[Opening Given information section]

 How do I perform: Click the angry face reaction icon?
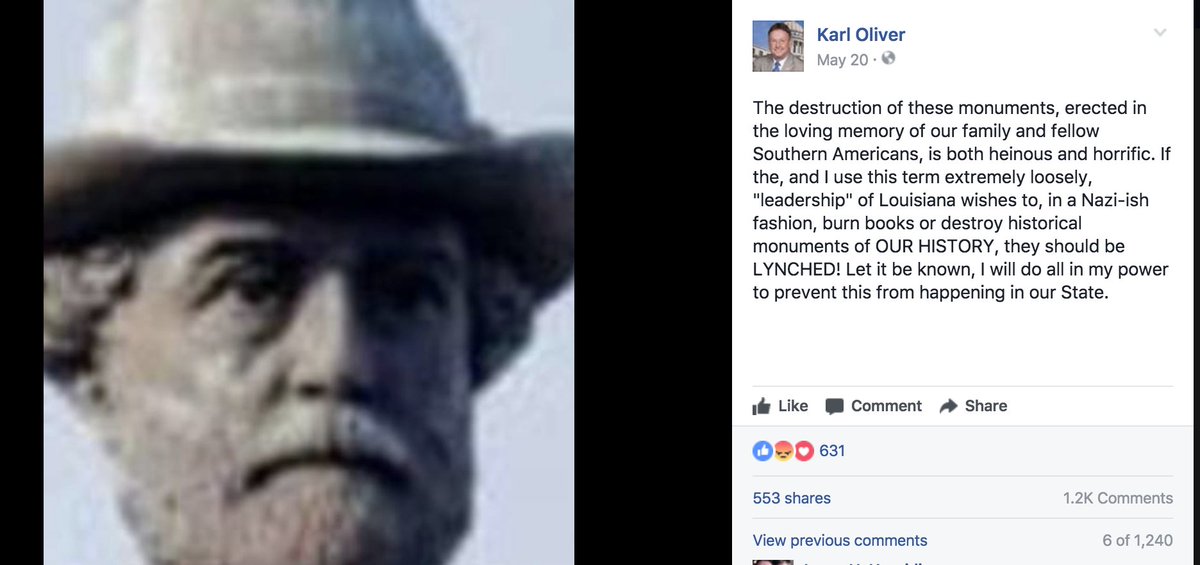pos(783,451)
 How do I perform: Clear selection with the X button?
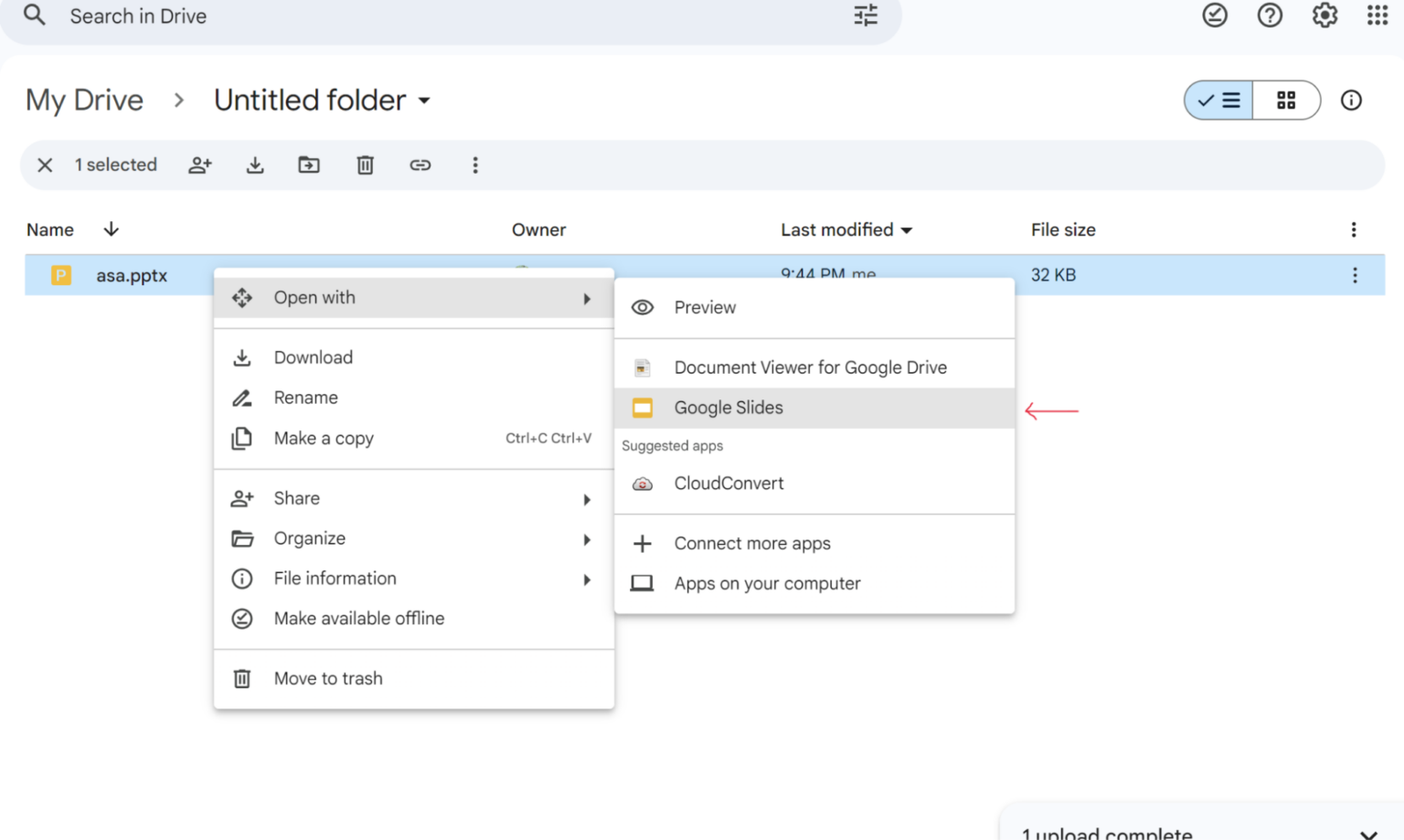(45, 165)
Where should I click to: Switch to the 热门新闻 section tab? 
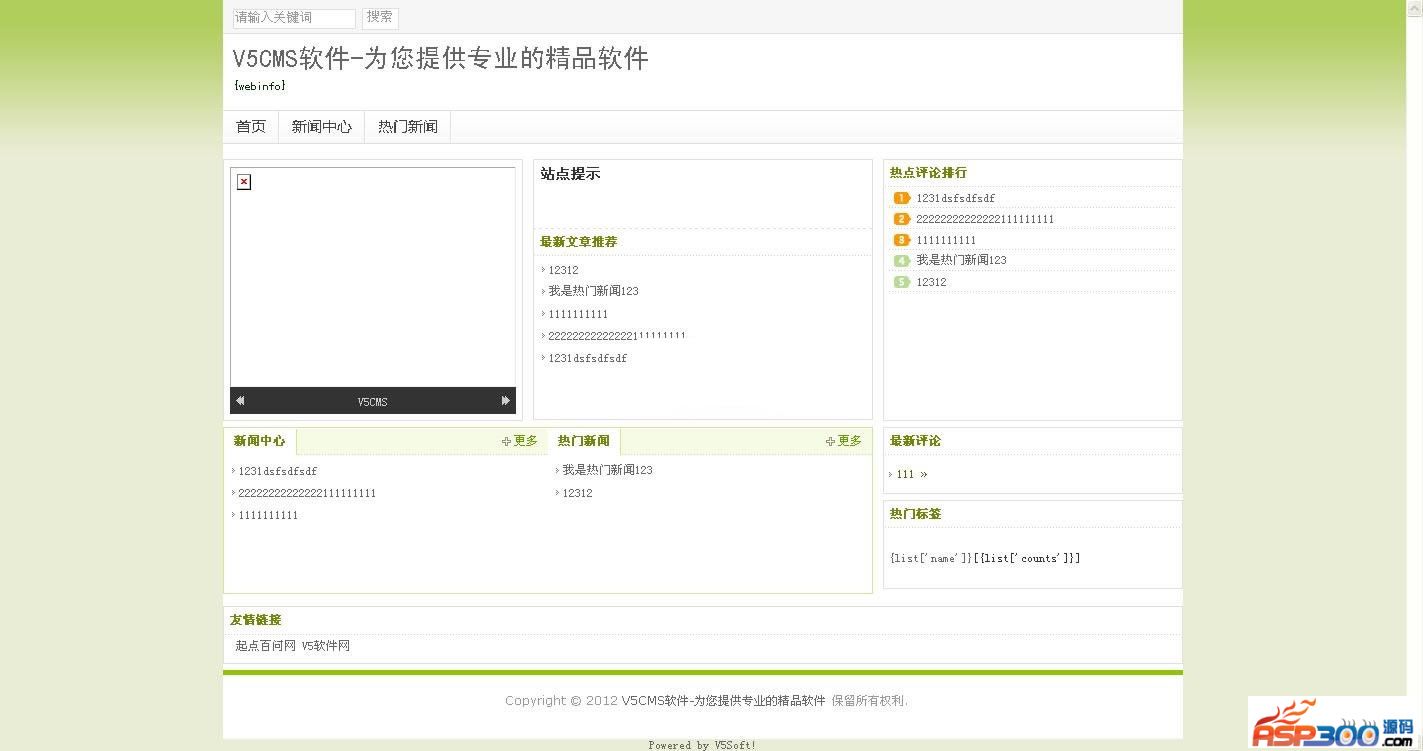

[Closing Given information section]
[Opening Given information section]

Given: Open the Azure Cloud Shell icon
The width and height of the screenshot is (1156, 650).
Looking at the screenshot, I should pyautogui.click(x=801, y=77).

[Closing Given information section]

Try it ▸
Transcribe only the lines above that start at the line containing "How do I perform: Click" and end at the line containing "Where should I". Omit pictures.

Reply ▸
 How do I perform: Click the angry face reaction icon?
pos(783,451)
 How do I perform: Clear selection with the X button?
(45, 165)
Where should I click to: Switch to the 热门新闻 section tab? 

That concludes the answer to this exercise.